### [Task goal]
Copy out the items word for word, from the beginning through the line containing "Looking at the screenshot, I should [11, 53].".

### [Supplied material]
________________

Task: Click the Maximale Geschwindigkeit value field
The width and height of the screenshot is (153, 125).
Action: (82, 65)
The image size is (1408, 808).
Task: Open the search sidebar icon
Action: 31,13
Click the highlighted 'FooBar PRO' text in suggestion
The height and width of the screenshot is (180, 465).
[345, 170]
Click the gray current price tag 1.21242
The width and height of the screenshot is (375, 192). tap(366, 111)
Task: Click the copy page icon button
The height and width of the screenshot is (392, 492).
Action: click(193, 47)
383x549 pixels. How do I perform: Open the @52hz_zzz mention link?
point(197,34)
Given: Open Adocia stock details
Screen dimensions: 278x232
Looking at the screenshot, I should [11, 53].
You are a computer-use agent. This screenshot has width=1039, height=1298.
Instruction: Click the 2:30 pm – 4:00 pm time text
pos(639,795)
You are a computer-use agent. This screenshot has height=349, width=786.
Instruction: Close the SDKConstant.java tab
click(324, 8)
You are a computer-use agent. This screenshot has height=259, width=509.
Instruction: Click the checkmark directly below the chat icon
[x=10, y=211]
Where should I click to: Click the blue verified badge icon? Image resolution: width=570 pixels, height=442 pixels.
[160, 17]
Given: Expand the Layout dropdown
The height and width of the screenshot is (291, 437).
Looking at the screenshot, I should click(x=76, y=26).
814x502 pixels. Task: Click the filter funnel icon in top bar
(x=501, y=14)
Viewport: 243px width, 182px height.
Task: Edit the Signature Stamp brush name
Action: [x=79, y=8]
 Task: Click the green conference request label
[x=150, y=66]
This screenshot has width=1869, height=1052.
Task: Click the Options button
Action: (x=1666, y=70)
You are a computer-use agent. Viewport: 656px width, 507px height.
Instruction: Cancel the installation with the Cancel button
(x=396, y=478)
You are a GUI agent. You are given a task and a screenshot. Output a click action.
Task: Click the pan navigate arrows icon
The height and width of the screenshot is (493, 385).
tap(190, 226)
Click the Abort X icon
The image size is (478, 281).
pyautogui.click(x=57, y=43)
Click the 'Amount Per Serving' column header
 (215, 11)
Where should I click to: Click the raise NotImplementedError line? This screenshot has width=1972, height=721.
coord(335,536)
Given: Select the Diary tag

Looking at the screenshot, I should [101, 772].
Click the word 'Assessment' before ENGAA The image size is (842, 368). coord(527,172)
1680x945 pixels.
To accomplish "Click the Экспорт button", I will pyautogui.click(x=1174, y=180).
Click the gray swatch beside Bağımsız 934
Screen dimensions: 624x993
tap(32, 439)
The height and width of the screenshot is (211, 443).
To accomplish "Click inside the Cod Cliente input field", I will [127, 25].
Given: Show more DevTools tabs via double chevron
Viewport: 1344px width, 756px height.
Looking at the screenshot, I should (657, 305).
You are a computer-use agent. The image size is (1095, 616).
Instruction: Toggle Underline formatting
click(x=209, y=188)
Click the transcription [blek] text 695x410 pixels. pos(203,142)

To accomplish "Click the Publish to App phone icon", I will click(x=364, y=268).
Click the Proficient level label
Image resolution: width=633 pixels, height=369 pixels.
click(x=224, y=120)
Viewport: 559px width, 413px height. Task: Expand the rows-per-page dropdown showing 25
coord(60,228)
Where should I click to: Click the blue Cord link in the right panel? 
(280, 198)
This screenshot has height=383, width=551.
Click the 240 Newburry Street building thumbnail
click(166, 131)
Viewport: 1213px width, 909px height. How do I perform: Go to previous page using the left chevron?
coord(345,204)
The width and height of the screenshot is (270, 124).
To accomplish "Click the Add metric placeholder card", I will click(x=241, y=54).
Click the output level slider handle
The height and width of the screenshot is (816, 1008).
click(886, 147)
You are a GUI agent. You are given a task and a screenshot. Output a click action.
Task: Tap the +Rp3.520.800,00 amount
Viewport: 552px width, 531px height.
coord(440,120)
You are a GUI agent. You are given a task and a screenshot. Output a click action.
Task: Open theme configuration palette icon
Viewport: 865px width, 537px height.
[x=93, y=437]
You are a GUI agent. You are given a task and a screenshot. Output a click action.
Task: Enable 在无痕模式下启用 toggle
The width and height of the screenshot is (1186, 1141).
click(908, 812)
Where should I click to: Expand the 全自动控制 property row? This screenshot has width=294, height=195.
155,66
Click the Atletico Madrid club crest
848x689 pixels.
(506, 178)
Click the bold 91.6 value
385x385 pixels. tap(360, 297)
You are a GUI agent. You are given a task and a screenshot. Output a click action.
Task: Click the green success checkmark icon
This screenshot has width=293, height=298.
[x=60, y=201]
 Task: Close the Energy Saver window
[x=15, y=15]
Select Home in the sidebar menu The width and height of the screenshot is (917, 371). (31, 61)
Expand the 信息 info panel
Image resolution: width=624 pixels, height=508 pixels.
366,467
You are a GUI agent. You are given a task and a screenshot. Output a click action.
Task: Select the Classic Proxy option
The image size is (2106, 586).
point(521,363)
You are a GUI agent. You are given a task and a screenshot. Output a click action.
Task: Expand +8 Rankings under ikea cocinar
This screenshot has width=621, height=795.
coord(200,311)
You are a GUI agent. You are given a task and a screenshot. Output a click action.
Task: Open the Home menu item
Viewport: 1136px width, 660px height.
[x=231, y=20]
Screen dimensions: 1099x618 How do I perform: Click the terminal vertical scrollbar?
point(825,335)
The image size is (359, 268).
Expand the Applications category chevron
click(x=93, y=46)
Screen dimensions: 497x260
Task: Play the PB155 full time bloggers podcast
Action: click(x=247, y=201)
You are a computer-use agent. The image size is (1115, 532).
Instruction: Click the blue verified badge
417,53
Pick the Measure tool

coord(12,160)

________________

### [The reply]
Task: Click the Maximale Geschwindigkeit value field
The width and height of the screenshot is (153, 125).
Action: (82, 65)
The image size is (1408, 808).
Task: Open the search sidebar icon
Action: 31,13
Click the highlighted 'FooBar PRO' text in suggestion
The height and width of the screenshot is (180, 465).
[345, 170]
Click the gray current price tag 1.21242
The width and height of the screenshot is (375, 192). tap(366, 111)
Task: Click the copy page icon button
The height and width of the screenshot is (392, 492).
Action: click(193, 47)
383x549 pixels. How do I perform: Open the @52hz_zzz mention link?
point(197,34)
Given: Open Adocia stock details
Screen dimensions: 278x232
Looking at the screenshot, I should [11, 53].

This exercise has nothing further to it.